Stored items
┄┄┄┄┄┄

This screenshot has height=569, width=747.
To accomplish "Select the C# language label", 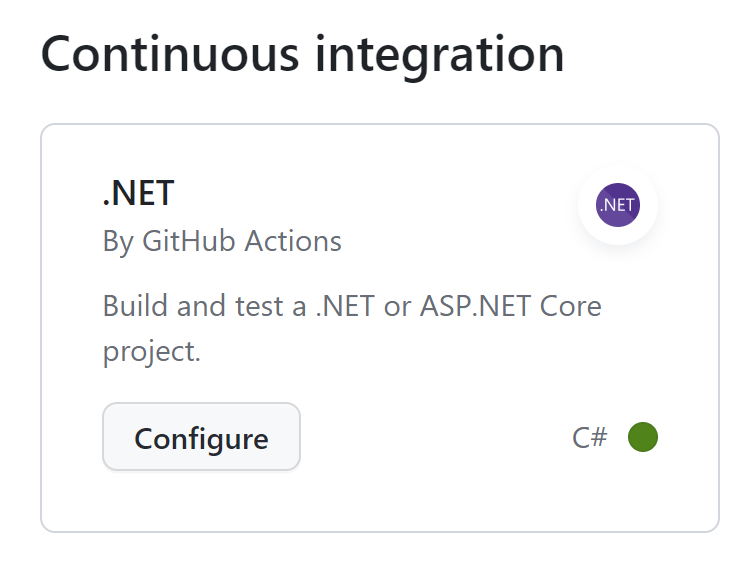I will [x=590, y=437].
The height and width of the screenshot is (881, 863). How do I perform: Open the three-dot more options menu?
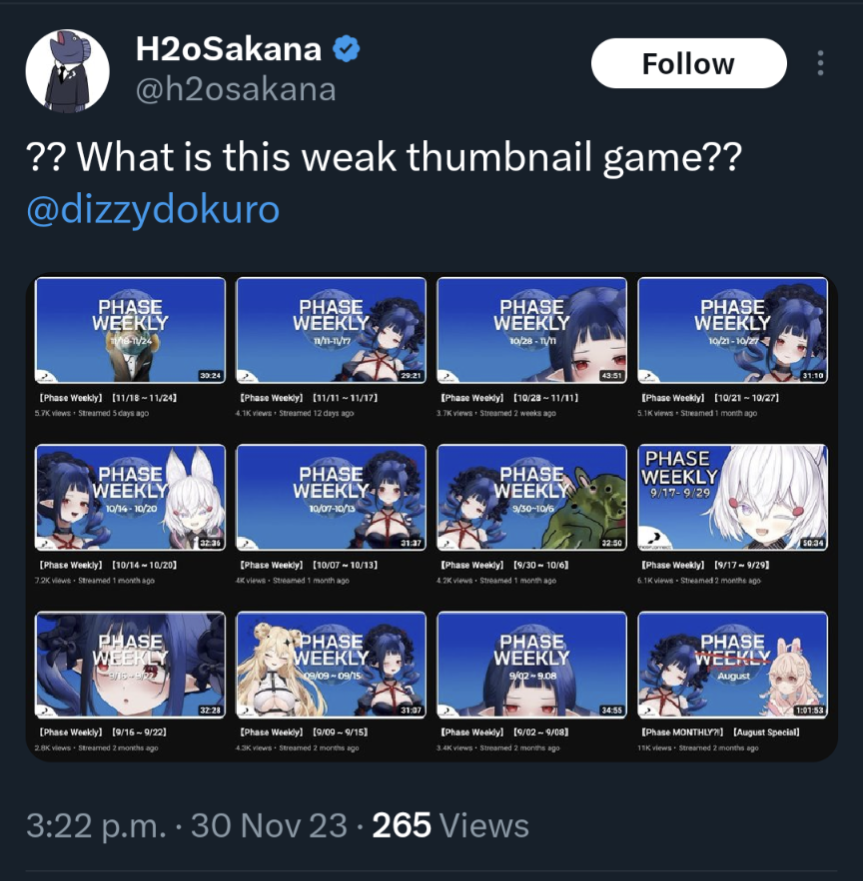pyautogui.click(x=820, y=63)
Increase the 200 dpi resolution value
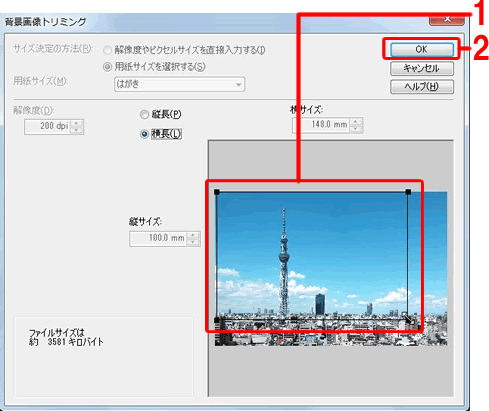 tap(77, 123)
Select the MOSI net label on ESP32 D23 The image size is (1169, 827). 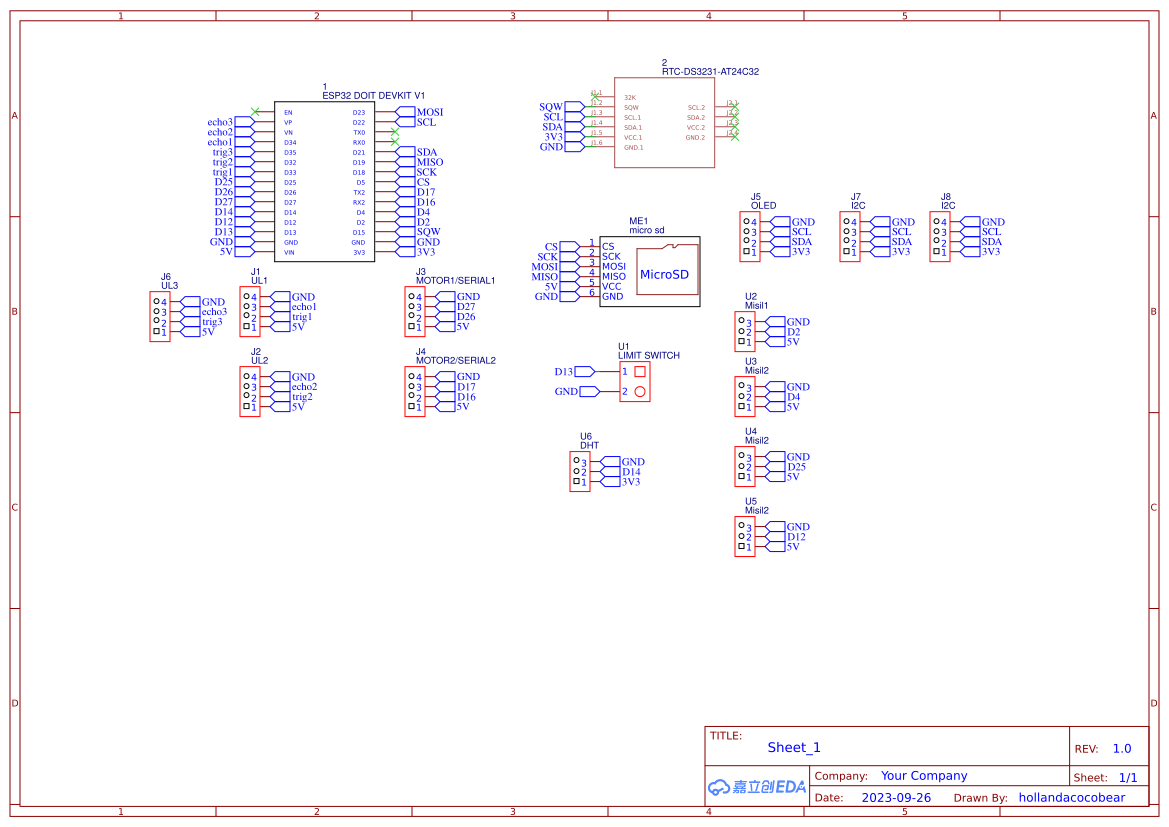pyautogui.click(x=429, y=113)
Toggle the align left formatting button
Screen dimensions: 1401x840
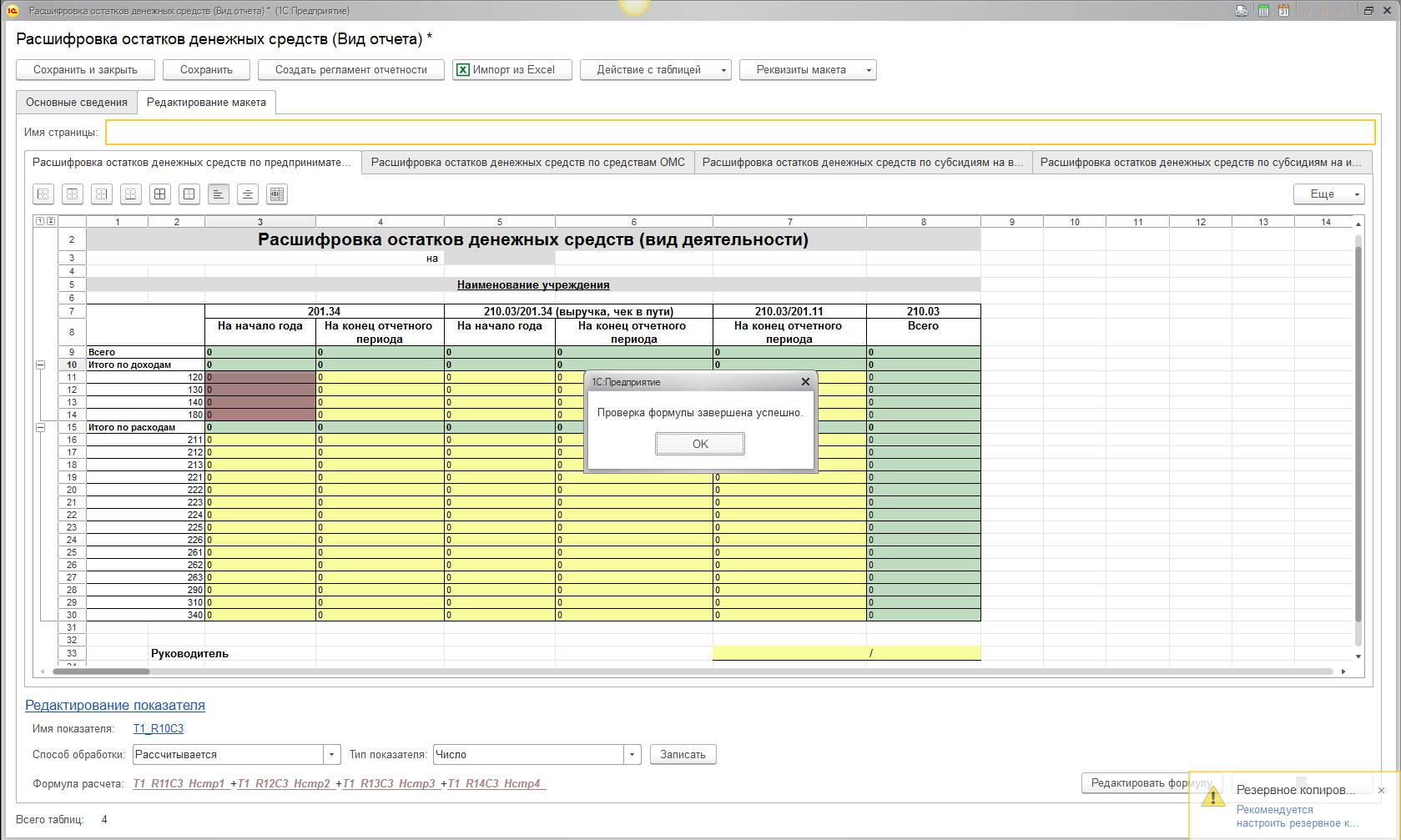tap(219, 194)
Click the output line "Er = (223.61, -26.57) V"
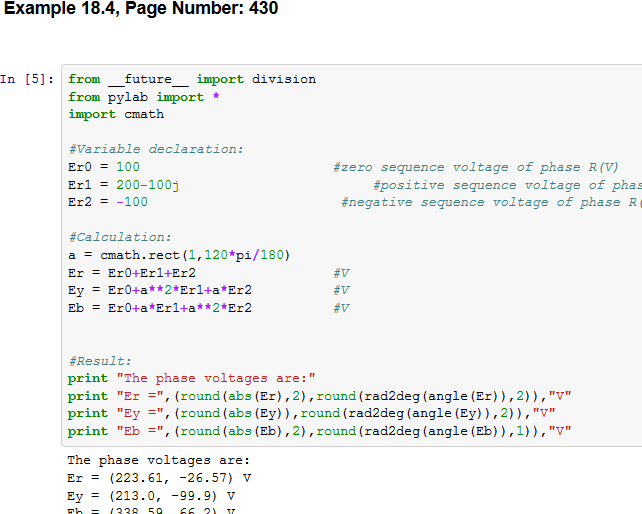642x514 pixels. (159, 478)
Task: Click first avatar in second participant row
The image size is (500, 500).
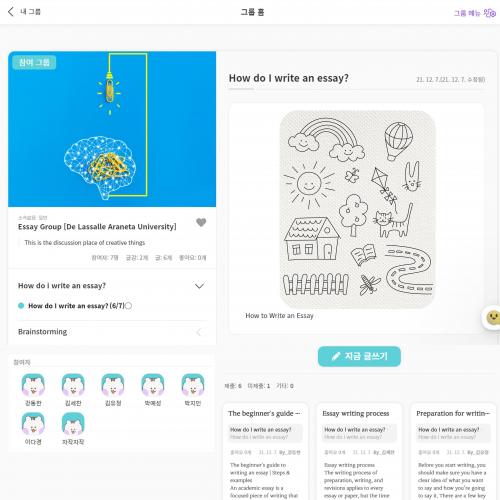Action: click(33, 424)
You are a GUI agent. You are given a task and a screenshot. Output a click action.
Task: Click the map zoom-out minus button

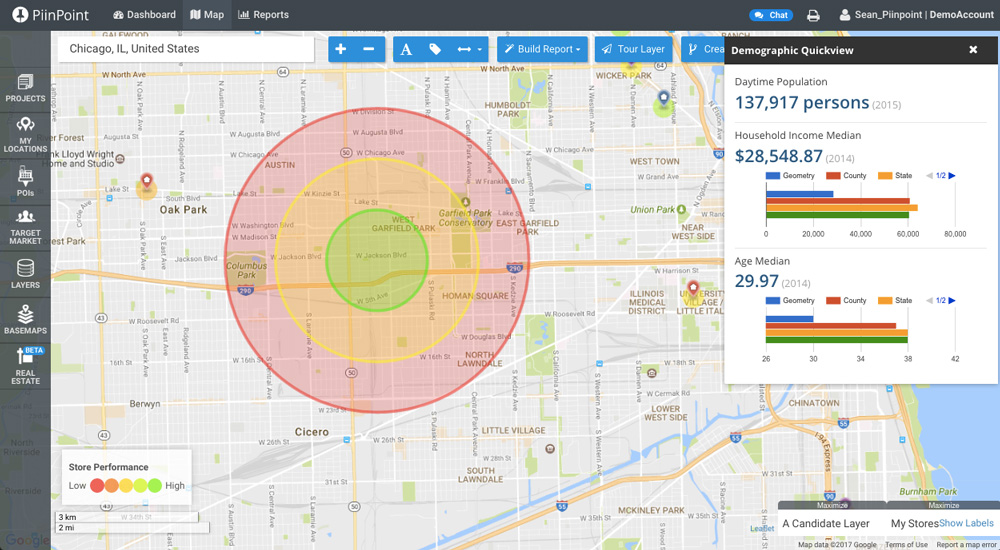[369, 49]
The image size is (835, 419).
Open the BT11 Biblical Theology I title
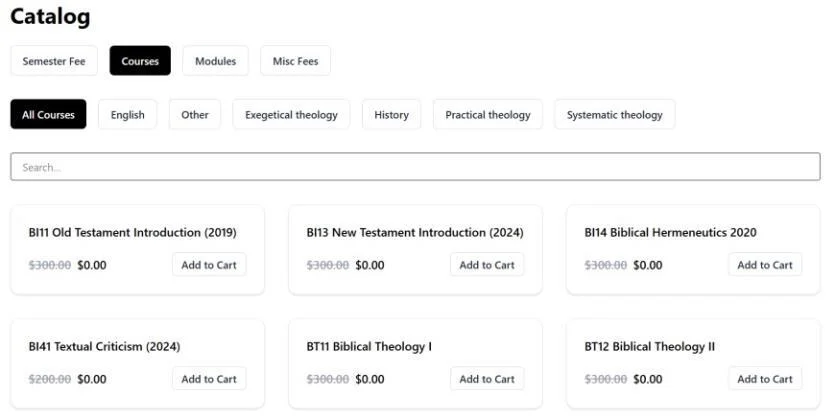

┄┄┄┄┄┄

From the line that holds "Screen dimensions: 1401x840" to the last line of the data, return those lines exactly and nothing else; both ends count, and pictures stay out.

Screen dimensions: 1401x840
tap(219, 194)
Click the output line "Er = (223.61, -26.57) V"
642x514 pixels. (159, 478)
Task: Click first avatar in second participant row
The image size is (500, 500).
Action: click(33, 424)
You are a GUI agent. You are given a task and a screenshot. Output a click action.
Task: Click the map zoom-out minus button

[369, 49]
The image size is (835, 419).
Open the BT11 Biblical Theology I title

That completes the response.